§ Questions
1. List every harm Lantigua says he suffered after the September 2022 arrest, according to the article on the Lakewood police lawsuit.
2. Summarize the article on the Lakewood police lawsuit in two sentences.
3. Give the passage of the article on the Lakewood police lawsuit again from "In a new complaint" to "to prison time.", updating "patrol car" to "police cruiser".

§ Exercise text

......

It started as a traffic stop. It ended in humiliation, trauma, and a lawsuit that could shake the Lakewood Police Department to its core.

In a new complaint filed in New Jersey Superior Court in Ocean County, David Lantigua says Lakewood police officers arrested him without cause, then tried to cover it up with an elaborate lie, that he had swallowed a bag of drugs while handcuffed in the back of a patrol car.

But no drugs were ever found. Not during multiple vehicle searches. Not during a forced hospital visit. Not even after a body cavity search. Still, one officer insisted Lantigua had somehow consumed narcotics, and pushed charges that could have led to prison time.

“This wasn’t policing, it was perjury with a badge,” the lawsuit says.

The officer at the center of the story is Patrolman Joseph Mandelbaum, who allegedly fabricated the drug-swallowing claim. According to the complaint, the entire narrative was invented to justify Lantigua’s false arrest when nothing illegal was ever discovered.

Lantigua says the fallout from that day in September 2022 wrecked his life. He lost job opportunities, missed his child’s medical appointments, and continues to suffer emotional trauma.

......

§ Material provided
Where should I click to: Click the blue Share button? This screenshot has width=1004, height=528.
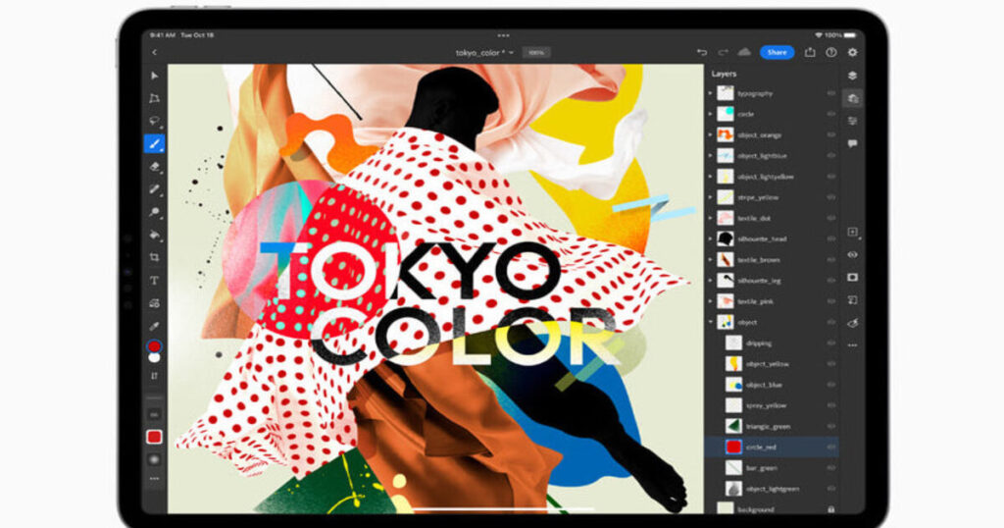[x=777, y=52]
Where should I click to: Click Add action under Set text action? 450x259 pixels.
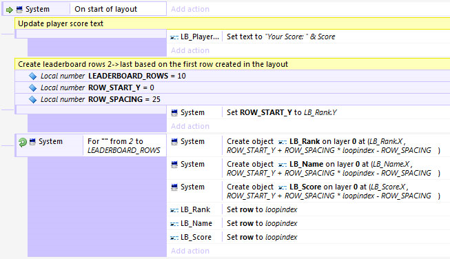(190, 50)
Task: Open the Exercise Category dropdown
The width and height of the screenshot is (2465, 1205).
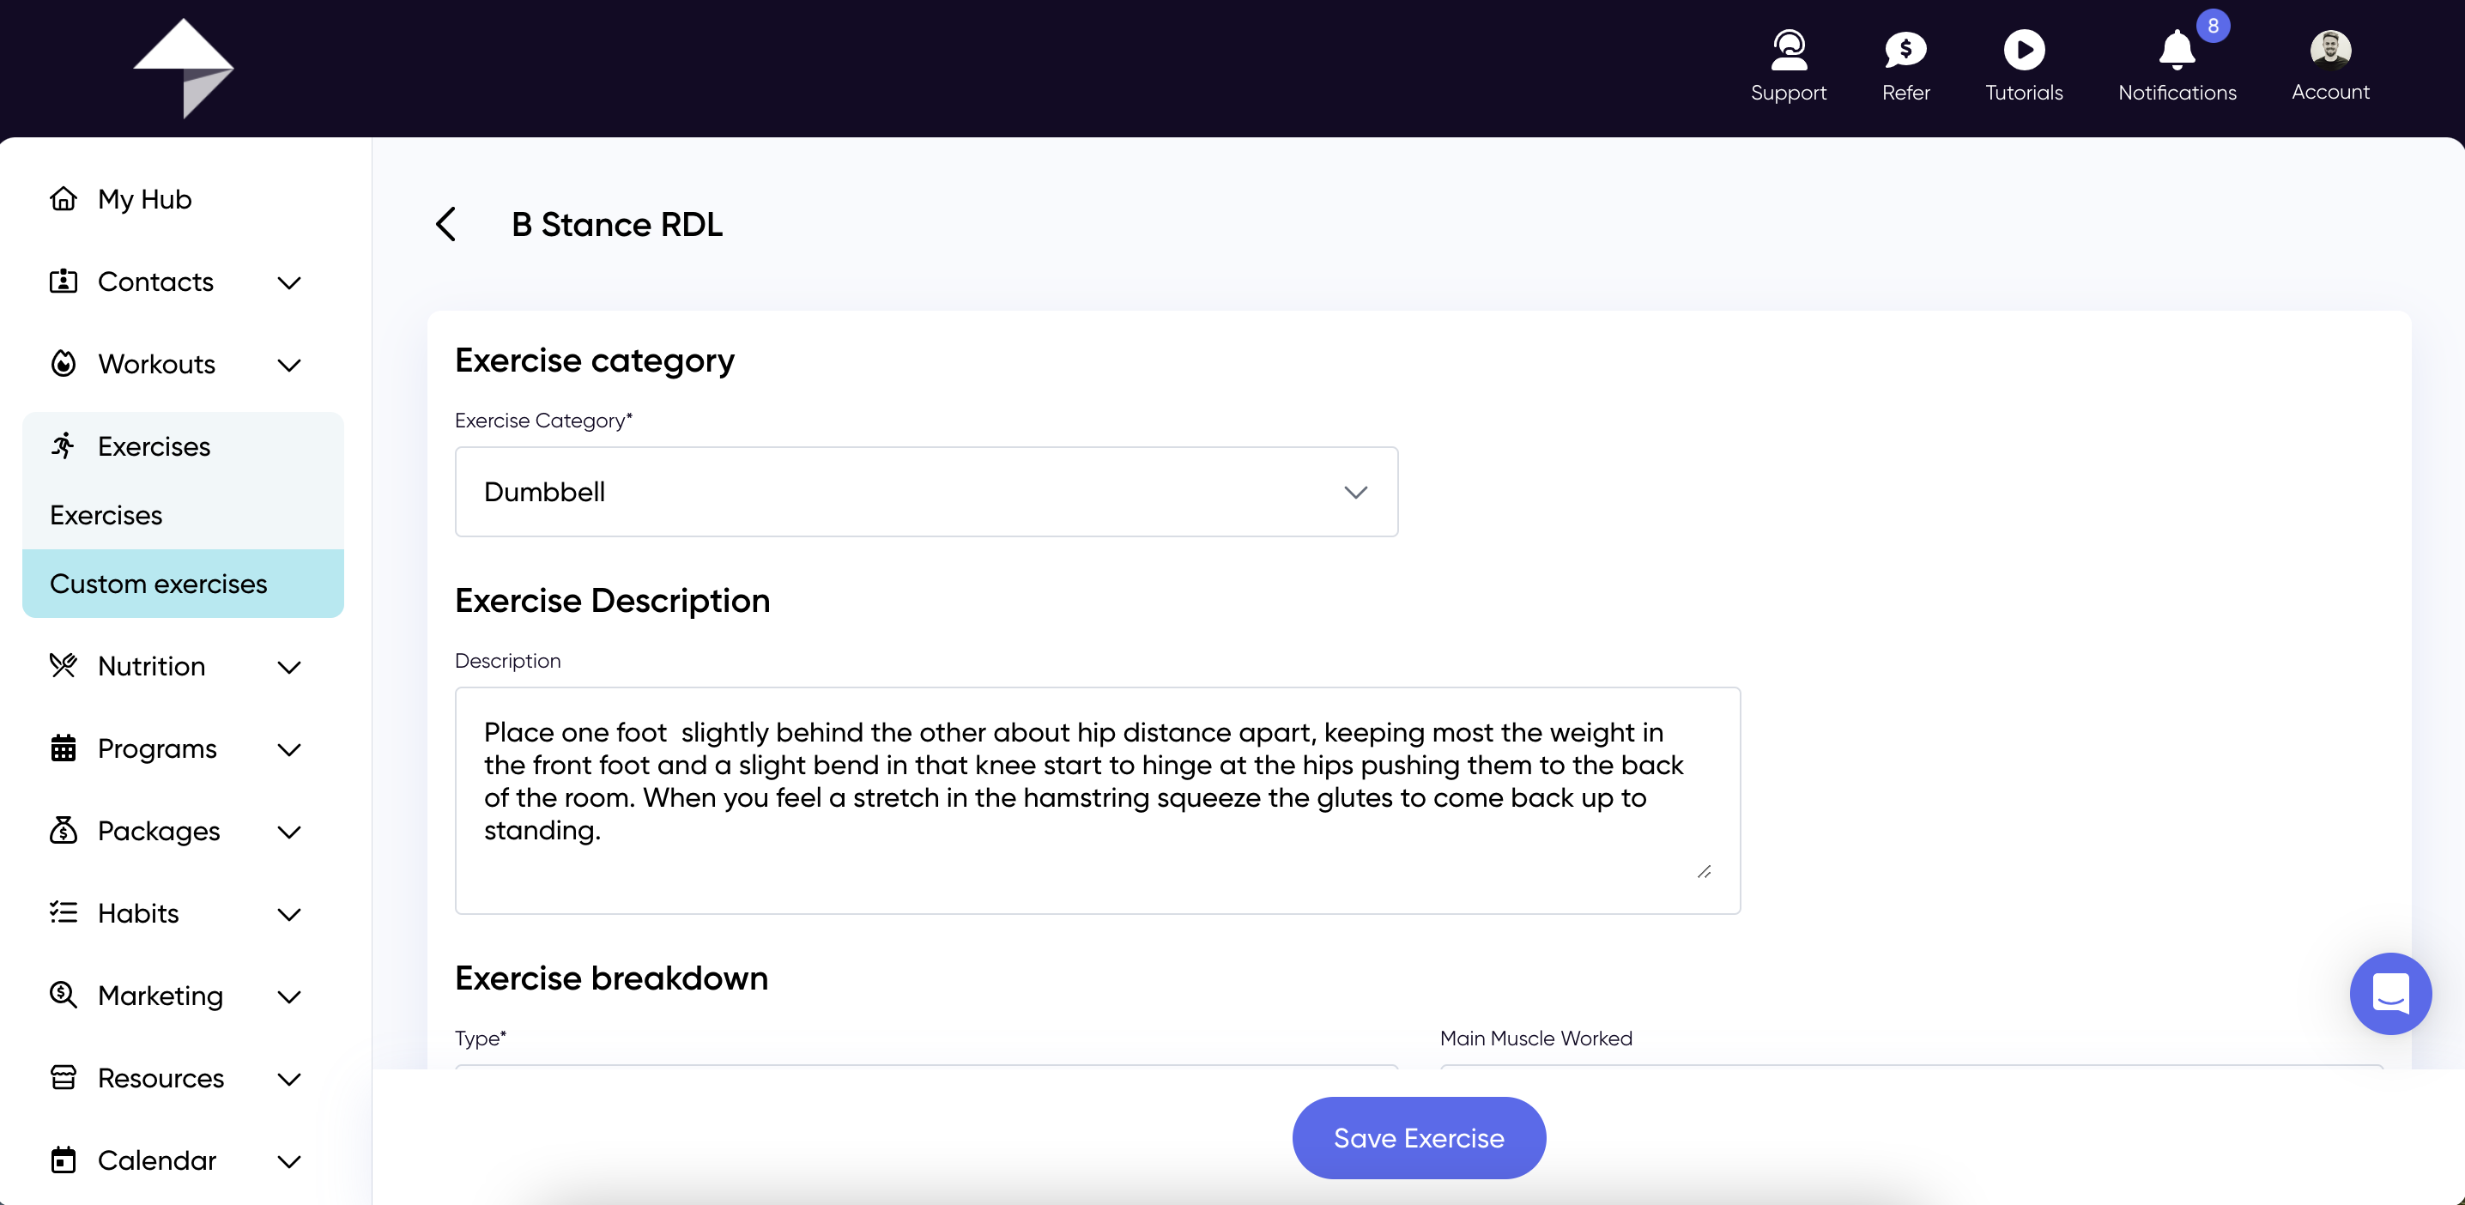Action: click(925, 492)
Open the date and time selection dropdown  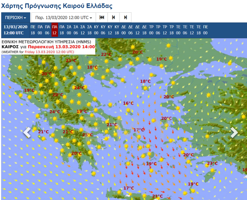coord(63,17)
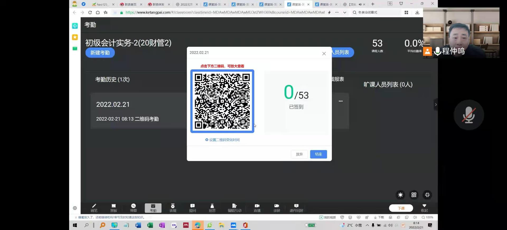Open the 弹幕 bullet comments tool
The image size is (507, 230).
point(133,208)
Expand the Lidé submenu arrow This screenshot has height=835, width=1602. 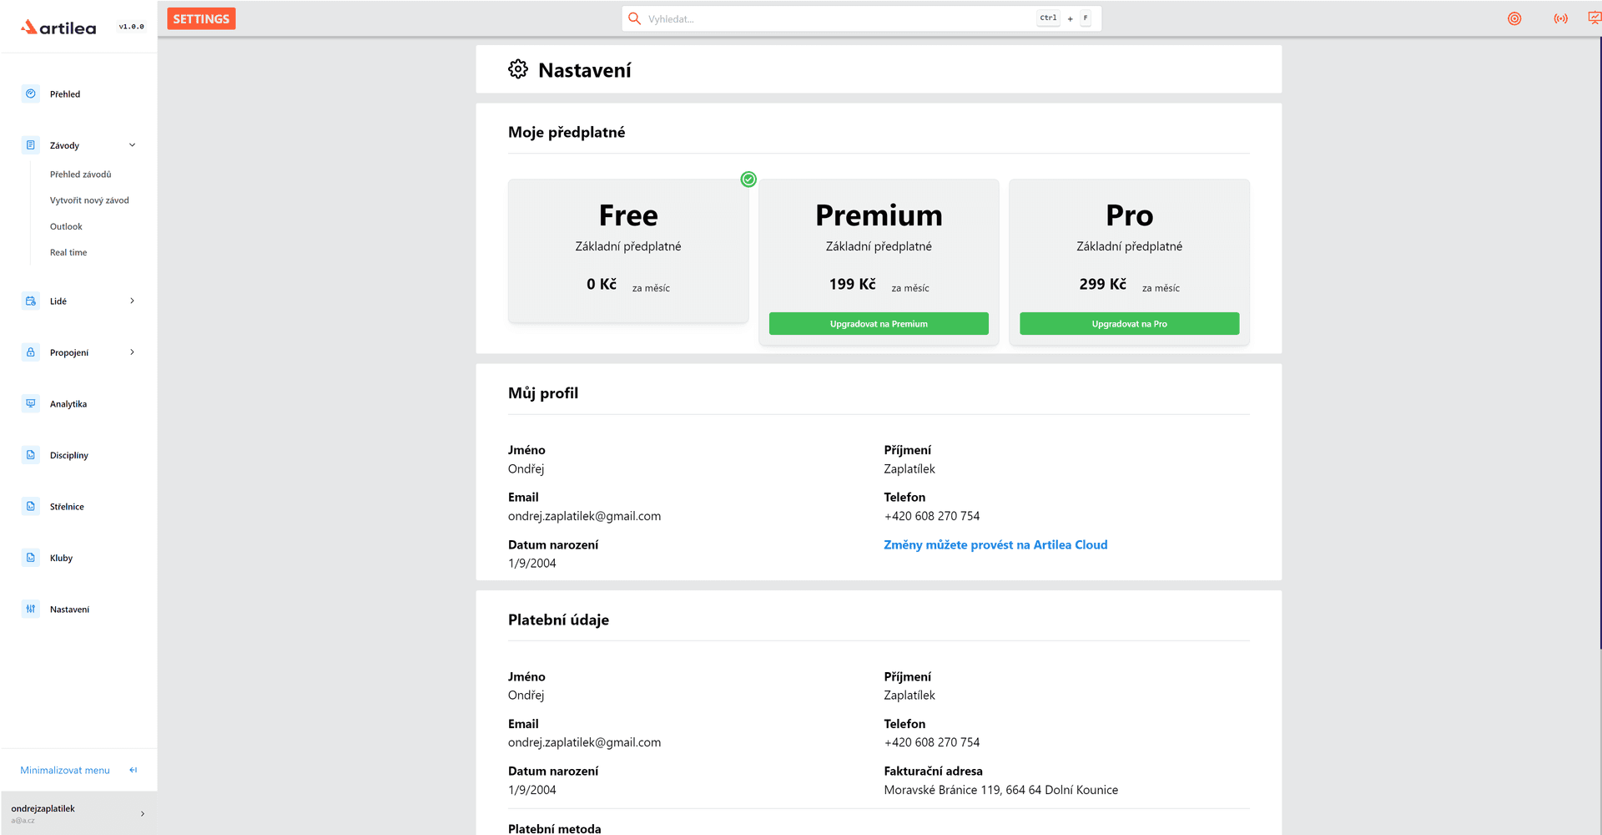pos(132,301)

......

§ Answers for the exercise
1.
- Lost job opportunities
- Missed his child's medical appointments
- Ongoing emotional trauma

2. In a complaint filed in New Jersey Superior Court in Ocean County, David Lantigua says Lakewood police officers arrested him without cause during a traffic stop. He says Patrolman Joseph Mandelbaum invented a claim that he swallowed drugs to justify the arrest, even though searches found no drugs, and that the fallout wrecked his life.

3.
In a new complaint filed in New Jersey Superior Court in Ocean County, David Lantigua says Lakewood police officers arrested him without cause, then tried to cover it up with an elaborate lie, that he had swallowed a bag of drugs while handcuffed in the back of a police cruiser.

But no drugs were ever found. Not during multiple vehicle searches. Not during a forced hospital visit. Not even after a body cavity search. Still, one officer insisted Lantigua had somehow consumed narcotics, and pushed charges that could have led to prison time.